Christina Marie Tobin (born June 17, 1981) is an American activist and ballot access specialist. She is the founder and chair of the Free & Equal Elections Foundation, and president and chief executive officer of Free and Equal, Inc.

==Early life and education==
Tobin was born in Pasadena, Texas, in 1981. Her father is political activist Jim Tobin. She grew up in Texas and Illinois and graduated from Fenwick High School in Oak Park, Illinois. She attended Saint Mary's University in Winona, Minnesota, where she served as varsity tennis captain and volunteered for Habitat for Humanity. In 2004, she earned a bachelor's degree in graphic design with a minor in business marketing. As of 2024, Tobin claims to have never voted for any presidential candidate, as none had aligned enough with her personal views to earn her vote.

==Career and activism==

=== Ballot access ===
In the 2004 presidential election, Tobin sued Democratic State Chair Michael Madigan, alleging that he used his full-time state employees to have Ralph Nader removed from the Illinois ballot.

In 2008, Tobin served as Ralph Nader's national ballot access coordinator.

In 2008, Tobin founded the Free & Equal Elections Foundation, a 501(c)(3) non-profit. Free & Equal hosts open gubernatorial, presidential, and senatorial debates, including 2008, 2012, 2016, 2020 and 2024 Presidential debates. Presidential debate moderators have included journalist Chris Hedges, broadcaster Larry King, political commentator Thom Hartmann, and actor Ed Asner.

In March 2009, Tobin founded Free and Equal, Inc., a ballot access, consulting, and petitioning firm that specializes in independent and third-party candidates.

===Other activism===
In 2011, Tobin served as Vice President of Taxpayers United of America, founded by her father, James Tobin.

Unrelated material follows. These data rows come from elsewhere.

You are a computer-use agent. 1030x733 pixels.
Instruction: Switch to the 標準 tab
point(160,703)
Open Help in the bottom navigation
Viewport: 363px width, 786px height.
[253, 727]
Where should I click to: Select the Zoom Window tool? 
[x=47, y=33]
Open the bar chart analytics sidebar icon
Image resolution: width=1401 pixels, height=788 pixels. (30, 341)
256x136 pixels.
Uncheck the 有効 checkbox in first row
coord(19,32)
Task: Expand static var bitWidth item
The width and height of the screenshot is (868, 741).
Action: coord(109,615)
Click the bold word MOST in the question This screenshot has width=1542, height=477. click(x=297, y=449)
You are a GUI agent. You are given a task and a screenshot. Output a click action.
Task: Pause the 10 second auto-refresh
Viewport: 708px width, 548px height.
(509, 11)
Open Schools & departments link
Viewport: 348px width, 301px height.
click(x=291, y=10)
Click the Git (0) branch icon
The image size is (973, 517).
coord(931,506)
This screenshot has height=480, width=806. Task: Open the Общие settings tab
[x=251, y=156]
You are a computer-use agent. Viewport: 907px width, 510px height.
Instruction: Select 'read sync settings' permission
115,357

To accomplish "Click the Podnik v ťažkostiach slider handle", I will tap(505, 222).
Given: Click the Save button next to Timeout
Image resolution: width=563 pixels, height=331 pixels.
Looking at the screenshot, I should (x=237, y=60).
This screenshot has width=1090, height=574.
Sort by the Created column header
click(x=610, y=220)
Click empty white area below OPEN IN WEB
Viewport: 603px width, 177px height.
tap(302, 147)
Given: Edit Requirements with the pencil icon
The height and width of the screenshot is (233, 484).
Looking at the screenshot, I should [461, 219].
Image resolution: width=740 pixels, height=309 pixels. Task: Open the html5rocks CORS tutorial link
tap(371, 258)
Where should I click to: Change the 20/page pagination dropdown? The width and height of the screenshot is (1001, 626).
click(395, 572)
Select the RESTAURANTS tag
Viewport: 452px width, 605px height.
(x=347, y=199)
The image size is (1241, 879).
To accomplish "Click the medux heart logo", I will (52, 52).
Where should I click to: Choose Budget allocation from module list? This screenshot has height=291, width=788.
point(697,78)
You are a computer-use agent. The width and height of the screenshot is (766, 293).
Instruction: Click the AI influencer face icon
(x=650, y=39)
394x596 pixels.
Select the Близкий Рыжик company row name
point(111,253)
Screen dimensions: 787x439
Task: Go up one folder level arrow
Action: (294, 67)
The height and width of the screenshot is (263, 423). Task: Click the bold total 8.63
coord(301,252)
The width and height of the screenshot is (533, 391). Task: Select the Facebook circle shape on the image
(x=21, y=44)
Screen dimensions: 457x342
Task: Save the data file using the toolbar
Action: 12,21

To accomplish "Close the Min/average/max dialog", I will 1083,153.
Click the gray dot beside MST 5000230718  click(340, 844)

In 2012, Tobin founded Stop Top Two, an organization opposed to top two primary systems, in which a nonpartisan primary is held, and the two candidates with the highest vote totals are then entered into a runoff election.

===Bali Jewel Inc. lawsuit===
In 2007, Tobin was president of a jewelry company that filed suit against John Hardy Limited as part of a dispute over design copyrights. The case was dismissed.

=== California Secretary of State candidacy ===
In 2010, Tobin ran as the Libertarian Party candidate for California Secretary of State. She was the only candidate seeking the Libertarian Party nomination. Richard Winger, editor and publisher of Ballot Access News, was her campaign manager. In the general election, Tobin came in fourth with 214,347 votes, or 2.3 percent of the total votes cast.